Otherwise, find the minimum impossible sum. Is it greater than S? If so, the answer is yes. Otherwise, the answer is no. (If the minimum is less than L, the array doesn't contain 1, and S-1 is an impossible sum.)
To find the lowest impossible sum, we sort the input, then find the lowest impossible sum of each prefix of the array. In Python:
def lowest_impossible_sum(nums):
nums = sorted(nums)
partial_sum = 0
for num in nums:
if num > partial_sum + 1:
return partial_sum + 1
partial_sum += num
return partial_sum + 1
Proof of correctness by induction:
Let A be the sorted array. If A[0] > 1, then 1 is the lowest impossible sum. Otherwise, the elements of A[:1] can produce all sums up to sum(A[:1]).

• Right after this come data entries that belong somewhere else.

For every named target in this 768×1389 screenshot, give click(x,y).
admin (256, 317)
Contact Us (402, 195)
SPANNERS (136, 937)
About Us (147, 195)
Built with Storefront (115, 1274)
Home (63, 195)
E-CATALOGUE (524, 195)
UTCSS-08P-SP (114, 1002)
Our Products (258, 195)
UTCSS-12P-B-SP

Suppose for induction that subsets of A[:k] can be selected to produce all sums up to sum(A[:k]).
If A[k] > sum(A[:k]) + 1, then sum(A[:k]) + 1 is the lowest impossible sum; it can't be produced by a subset of A[:k], and adding elements that aren't in A[:k] won't help, as they're all too big.
If A[k] <= sum(A[:k]) + 1, then subsets of A[:k+1] can produce every sum up to sum(A[:k+1]). Every sum up to sum(A[:k]) can already be produced by the inductive hypothesis, and sums from sum(A[:k]) + 1 to sum(A[:k+1]) can be produced by selecting A[k] and a suitable subset of A[:k] adding up to what's left.
Let x be the first index such that A[x] > sum(A[:x]) + 1, or len(A) if there is no such index. By induction, every sum up to sum(A[:x]) is possible. However, whether because x is past the end of the array or because A[x] > sum(A[:x]) + 1, it is impossible to produce the sum sum(A[:x]) + 1. Thus, we need merely search for x and return sum(A[:x]) + 1. That is what the algorithm does.
First sort all elements in the array. If you want to get all the values between L and S from the elements of the array, then L = 1 and the elements should be in the form of 2^i . And the greatest element may not be of form 2^i because the sum need not be of the form (2^i - 1).